According to statistics reported at the Sept. 28 Board of Governors meeting, there were 69,382 undergraduate applications to Ryerson for the 2015-2016 school year, with 8,483 first-year spots available.
High school grade averages prior to admission have peaked for nursing (90 per cent), creative industries (89 per cent), acting (89 per cent) and biomedical engineering (88 per cent).
“The difficulty is that we’ve run out of space,” Ryerson President Sheldon Levy said, adding that faculty are increasingly complaining about a lack of classrooms.
“You can’t keep on taking in more and more students if you can’t handle them,” he said. “The university today has never saw itself building a satellite campus, we’ve seen our identity as a downtown university. And the challenge of building downtown — it is now really serious.”
First-year chemistry student Faryal Aamir said, “I think it’s good that Ryerson is pretty selective on who they choose because we only accept people who really want to be here. It isn’t for everybody.”
According to the Ontario Universities’ Application Centre, Ryerson is second only to the University of Toronto in terms of first-year applicants.
Levy said it’s a “very good thing we’re becoming more attractive,” but added that it is an issue that the university becomes less accessible and accommodating as admissions spike.
“When it comes to opportunities for students who had more difficulty like illness or working part-time — for that student, it’s a problem,” he said.
Ryerson Students’ Union President Andrea Bartlett said in an email that “grades should not be the only measurement of eligibility for students entering the University setting.”
Though competition ensures a higher quality of educators, she said, “If a program that is already competitive, in a field where our society is already short on professionals, continues to bar accessibility, then it is our society that suffers.”
Aside from the cost and difficulty of building downtown, Levy said the biggest problem is the length of time it takes for the city to approve construction. “If someone just dropped 70 million dollars that landed on this desk,” Levy said, a new building would be ready in about 7 to 10 years.
“That’s how hard it is to build. I feel really guilty about that, and we should have done a better job.”
Levy said he’s beginning to think a satellite campus would be necessary in the future due to these difficulties.
Clinton Myles, a first-year biology student, said a satelite campus could be a solution. As a commuter, he said several Ryerson campuses would solve both the commuting and space issues.

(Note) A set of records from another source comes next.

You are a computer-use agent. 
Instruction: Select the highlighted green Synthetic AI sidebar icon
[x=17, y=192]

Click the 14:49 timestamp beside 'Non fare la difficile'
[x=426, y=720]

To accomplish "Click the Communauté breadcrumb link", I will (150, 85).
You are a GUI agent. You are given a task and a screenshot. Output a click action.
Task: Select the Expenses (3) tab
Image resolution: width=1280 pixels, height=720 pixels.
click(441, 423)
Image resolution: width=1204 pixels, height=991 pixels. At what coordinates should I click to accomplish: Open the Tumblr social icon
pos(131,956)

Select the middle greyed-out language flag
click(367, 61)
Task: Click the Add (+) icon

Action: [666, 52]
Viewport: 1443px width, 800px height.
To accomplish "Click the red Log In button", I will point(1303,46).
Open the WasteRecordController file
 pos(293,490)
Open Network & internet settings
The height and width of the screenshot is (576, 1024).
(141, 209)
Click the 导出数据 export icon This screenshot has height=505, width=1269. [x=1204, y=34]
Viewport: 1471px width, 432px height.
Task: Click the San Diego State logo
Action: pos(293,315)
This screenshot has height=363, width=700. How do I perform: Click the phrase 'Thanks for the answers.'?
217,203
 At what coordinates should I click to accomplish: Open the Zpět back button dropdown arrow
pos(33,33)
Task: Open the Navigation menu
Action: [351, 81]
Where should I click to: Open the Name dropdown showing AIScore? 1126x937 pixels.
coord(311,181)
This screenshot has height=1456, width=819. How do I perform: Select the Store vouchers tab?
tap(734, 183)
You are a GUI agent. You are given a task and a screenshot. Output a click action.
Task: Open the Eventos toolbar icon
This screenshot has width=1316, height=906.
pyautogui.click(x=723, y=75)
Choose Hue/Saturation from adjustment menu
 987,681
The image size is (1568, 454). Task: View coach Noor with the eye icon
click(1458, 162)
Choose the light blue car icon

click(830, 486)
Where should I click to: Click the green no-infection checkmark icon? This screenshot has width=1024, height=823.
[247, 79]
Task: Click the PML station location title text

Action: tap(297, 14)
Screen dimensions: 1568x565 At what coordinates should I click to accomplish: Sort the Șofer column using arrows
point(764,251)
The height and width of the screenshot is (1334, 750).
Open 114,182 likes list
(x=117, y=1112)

“For Ryerson most of the students commute … because there isn’t enough room for more residences to build,” he said. “So everything is more dense.”
Levy said when it comes to the university’s image, the inherent “elitist” character can’t be avoided.
“It’s a very strange business we’re in because your reputation is made a lot by who you don’t take in, as opposed to who you do you take in,” he said. Levy called this the “rhetoric” of university branding.
“You leave out a lot of people … but your brand goes up by increasing your standards,” he said. “You don’t get reputation by saying ‘we were very accessible.’ I’m not saying it’s a good thing — but this is the honest answer.”